La parabola stessa di Balram Halwai è posta in contrasto con quella di Jamal Malik, il protagonista di The Millionaire interpretato da Danny Boyle. Jamal trova il modo di uscire dalla sua condizione d’indigenza senza sacrificare la propria integrità, mentre l’affrancarsi dalla servitù inculcatagli sin da bambino con botte e minacce costa a Balram un prezzo altissimo. Il sacrificio che deve affrontare per soddisfare le proprie aspirazioni di libertà richiede innanzitutto che interiorizzi le basi del complesso sistema sociale indiano, che sembra prevedere corruzione ad ogni livello. Non solo: salvare sé stesso significa in qualche modo tradire una lunga serie di famiglie, tra cui la propria. D’altronde, come risponde Balram a un rivale che lo supplica di non rovinarlo, chi non ha una famiglia da sfamare?

In questo senso il riferimento al “milione di rupie” di Balram è illuminante. La scappatoia che permette a Jamal di sfuggire alla povertà in The Millionaire è appunto tale, impossibile da contemplare per milioni di persone cresciute in un paese in cui per uscire dalla povertà ci sono solo due vie: il crimine o la politica. Parola di Tigre bianca.  

La tigre bianca come finisce?

Balram uccide Ashok e ruba il borsone rosso con la tangente milionaria destinata al partito vincitore delle elezioni. Dopo essere tornato a prendere il nipotino mandato dalla nonna per annunciargli il matrimonio, il protagonista parte in treno per Bangalore.

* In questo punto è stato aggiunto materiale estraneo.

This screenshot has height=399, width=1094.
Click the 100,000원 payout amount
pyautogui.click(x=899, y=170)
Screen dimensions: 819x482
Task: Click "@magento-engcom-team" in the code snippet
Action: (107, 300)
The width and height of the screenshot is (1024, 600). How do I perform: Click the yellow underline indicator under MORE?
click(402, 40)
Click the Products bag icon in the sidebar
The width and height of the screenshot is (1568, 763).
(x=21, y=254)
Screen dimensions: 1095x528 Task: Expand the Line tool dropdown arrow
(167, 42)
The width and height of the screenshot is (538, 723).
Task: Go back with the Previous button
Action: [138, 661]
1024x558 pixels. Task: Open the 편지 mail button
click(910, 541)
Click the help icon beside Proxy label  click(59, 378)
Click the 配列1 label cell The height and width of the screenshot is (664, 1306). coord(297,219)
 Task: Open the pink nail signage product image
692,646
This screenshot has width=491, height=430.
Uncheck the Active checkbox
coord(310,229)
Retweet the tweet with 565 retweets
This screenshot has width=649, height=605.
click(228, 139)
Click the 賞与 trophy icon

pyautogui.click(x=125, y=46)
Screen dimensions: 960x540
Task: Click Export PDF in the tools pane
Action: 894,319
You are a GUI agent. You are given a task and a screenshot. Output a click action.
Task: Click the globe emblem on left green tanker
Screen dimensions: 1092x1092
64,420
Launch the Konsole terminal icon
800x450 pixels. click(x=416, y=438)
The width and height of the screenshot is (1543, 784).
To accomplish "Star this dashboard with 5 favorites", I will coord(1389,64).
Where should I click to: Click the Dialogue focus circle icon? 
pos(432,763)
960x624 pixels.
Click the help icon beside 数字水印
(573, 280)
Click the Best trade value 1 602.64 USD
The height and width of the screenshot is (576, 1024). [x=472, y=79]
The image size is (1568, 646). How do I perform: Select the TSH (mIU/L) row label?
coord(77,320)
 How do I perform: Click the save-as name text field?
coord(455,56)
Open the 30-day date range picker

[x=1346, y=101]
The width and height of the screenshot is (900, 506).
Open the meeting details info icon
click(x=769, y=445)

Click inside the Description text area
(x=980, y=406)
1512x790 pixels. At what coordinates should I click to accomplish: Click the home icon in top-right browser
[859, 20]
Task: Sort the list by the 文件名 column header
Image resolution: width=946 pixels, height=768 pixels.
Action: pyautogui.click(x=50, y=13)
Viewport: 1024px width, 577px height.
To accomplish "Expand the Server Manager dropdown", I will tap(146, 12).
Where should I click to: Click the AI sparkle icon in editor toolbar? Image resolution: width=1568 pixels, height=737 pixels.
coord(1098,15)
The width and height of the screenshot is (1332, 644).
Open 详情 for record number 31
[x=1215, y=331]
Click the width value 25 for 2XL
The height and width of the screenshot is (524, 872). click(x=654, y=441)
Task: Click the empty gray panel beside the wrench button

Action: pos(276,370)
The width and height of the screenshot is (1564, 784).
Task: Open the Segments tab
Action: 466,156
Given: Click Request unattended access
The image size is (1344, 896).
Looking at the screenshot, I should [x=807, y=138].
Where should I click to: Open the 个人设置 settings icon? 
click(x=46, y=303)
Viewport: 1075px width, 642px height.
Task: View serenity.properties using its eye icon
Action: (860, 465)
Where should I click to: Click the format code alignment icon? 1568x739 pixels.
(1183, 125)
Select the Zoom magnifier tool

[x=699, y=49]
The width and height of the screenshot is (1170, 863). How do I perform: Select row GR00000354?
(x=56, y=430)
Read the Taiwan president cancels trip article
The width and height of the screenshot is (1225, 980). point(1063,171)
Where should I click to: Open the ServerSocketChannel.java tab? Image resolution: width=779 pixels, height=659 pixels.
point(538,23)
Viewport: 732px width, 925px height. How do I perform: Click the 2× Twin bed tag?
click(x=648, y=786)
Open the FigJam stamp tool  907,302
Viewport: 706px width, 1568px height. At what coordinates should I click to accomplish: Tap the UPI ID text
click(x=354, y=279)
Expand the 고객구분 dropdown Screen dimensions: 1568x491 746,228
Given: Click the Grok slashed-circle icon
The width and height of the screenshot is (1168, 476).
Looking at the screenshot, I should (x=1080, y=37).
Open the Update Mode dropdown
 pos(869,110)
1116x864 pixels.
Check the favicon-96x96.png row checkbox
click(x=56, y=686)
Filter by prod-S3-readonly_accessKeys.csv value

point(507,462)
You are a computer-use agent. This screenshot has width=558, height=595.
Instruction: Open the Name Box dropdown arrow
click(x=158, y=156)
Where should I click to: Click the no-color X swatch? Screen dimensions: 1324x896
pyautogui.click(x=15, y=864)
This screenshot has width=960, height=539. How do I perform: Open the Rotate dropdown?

Qui apre una piccola attività di taxi che gli permette di diventare benestante, trattando i propri dipendenti come lavoratori e non servi. Balram ha interiorizzato il sistema di tangenti e corruzione indiano, ma tenta di usarlo a favore e non contro i propri autisti.

Non verrà mai trovato dalla polizia per l'omicidio commesso, perché il suo volto è simile a quello di altri milioni di indiani in condizione di servitù. Il protagonista alleva il nipote facendolo studiare, ben consapevole che l'omicidio di Ashok sarà costato la vita a tutta la sua famiglia, vittima della tremenda vendetta della Mangusta e dell'Airone.

Perché Balram prende il nome di Ashok?

In una scena di La tigre bianca il ricco Ashok confessa a Balram di non amare il suo nome e il servo, con tono servizievole, dice di trovarlo molto bello. Ashok allora gli dice che può prenderselo, se gli piace tanto.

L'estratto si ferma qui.